Sempat menjadi tempat pengumpulan tertuduh PKI pada tahun 65 dimana para tahanan ditampung sebelum dieksekusi atau dibawa ke penjara Klaten. Siang hari para tertuduh sering dijemur di halaman depan gedung itu. Anak-anak sekolah sering melihat orang-orang disuruh berbaris lalu dipukuli dengan bentakan-bentakan keras. Mereka para penduduk yang tidak tahu menahu urusan politik harus menanggung beban akibat peristiwa 65. Malam hari mereka diambil dan diangkut truk untuk dibunuh beberapa pemuda di jembatan lalu mayatnya dilempar ke sungai di beberapa tempat.
***
Pemilik toko adalah pak Jarwo. Maka orang menyebut Pak Jarwo Toko ijo untuk membedakan dengan jarwo yang lain. Istrinya termasuk wanita cantik meski sudah mulai beranjak tua. Pak Jarwo adalah anak mantan demang Jatinom di jaman Belanda. Istrinya adalah anak seorang lurah di jaman awal kemerdekaan dari desa Kuwel yang terkenal kerajinan wayang kulit dan sungu (tanduk) untuk dibuat sisir, sisir kutu, susuk rambut, pegangan wayang kulit dan beberapa alat lain.

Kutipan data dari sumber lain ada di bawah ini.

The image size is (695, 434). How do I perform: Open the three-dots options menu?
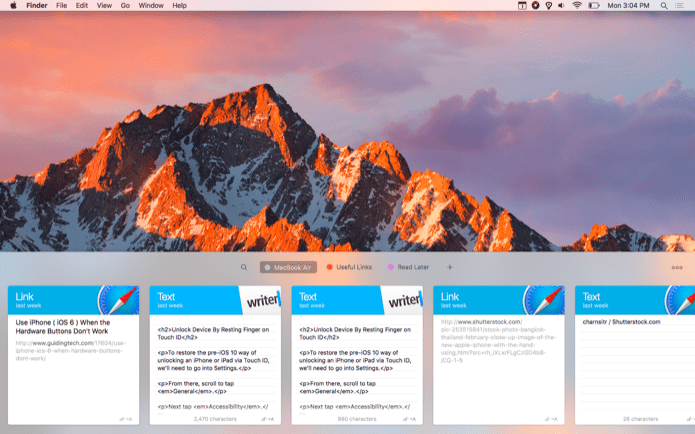click(x=677, y=267)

Mereka punya dua anak laki-laki yang sudah dewasa. Satu masih sekolah satu sudah nikah dan juga mengelola toko di sebelah barat pasar. Tapi toko si anak tidak bisa menandingi larisnya Toko Ijo
Di kalangan masyarakat Cokro nama Pak Jarwo tentu populer sebagai pribumi yang berhasil membangun bisnisnya. Bermula dari toko kecil dikelola dengan telaten hingga perlahan menjadi toko yang paling lengkap.
Selain segala barang ada, yang menarik adalah penjaga tokonya, Sumiati, seorang gadis cantik berkulit kuning yang sedang tumbuh. Para pembeli tidak bisa mengelak jika menatap wajahnya, akan menatap untuk kedua, ketiga dan keberapa kalinya, menikmati kecantikannya. Daya tarik ini menjadi hal yang sering menjadi bisik-bisik di masyarakat.
Sumiati anak seorang pencari pasir di Kali Pusur yang menjadi salah satu sungai penting di daerah itu. Ibunya, Kartiyem, yang cantik, pernah menjadi pembantu di sebuah toko Tionghoa di kota Delanggu . Malangnya gadis Kartiyem saat muda dihamili juragannya. Karena juragannya yang sudah punya bini nggak mau bertanggungjawab maka dia diberi sejumlah uang lalu disuruh pulang.
Lalu Kartiyem kawin dengan pemuda desa itu, bernama Giyono.Keduanya lalu menjadikan sungai di belakang rumahnya sebagai sumber mencari uang dengan menambang pasir. Wajah Kartiyem makin hitam terpanggang matahari tiap hari dan mulai memudar kecantikannya, meskipun gurat-gurat kecantikannya masih kelihatan jika wajahnya diperhatikan lebih teliti. Lahirlah beberapa bulan kemudian bayi kecil Sumiati yang putih cantik. Kedua orangtuanya sangat sabar dan telaten merawat Sumiati.
Sumiati tumbuh menjadi anak yang cantik meski orang tidak percaya bila melihat wajah orang tuanya. Kartiyem dan Giyono sangat menyayangi Sumiati. Saat SD maupun SMP banyak orang terpana melihat ada gadis cantik dengan kulit putih di desa itu. Begitu pun guru-gurunya sering mencuri pandang wajah Sumiati. Setelah Sumiati beranjak besar dan menamatkan sekolah menengah pertamanya, PakJarwo tertarik untuk mengajak Sumiati bekerja di tokonya.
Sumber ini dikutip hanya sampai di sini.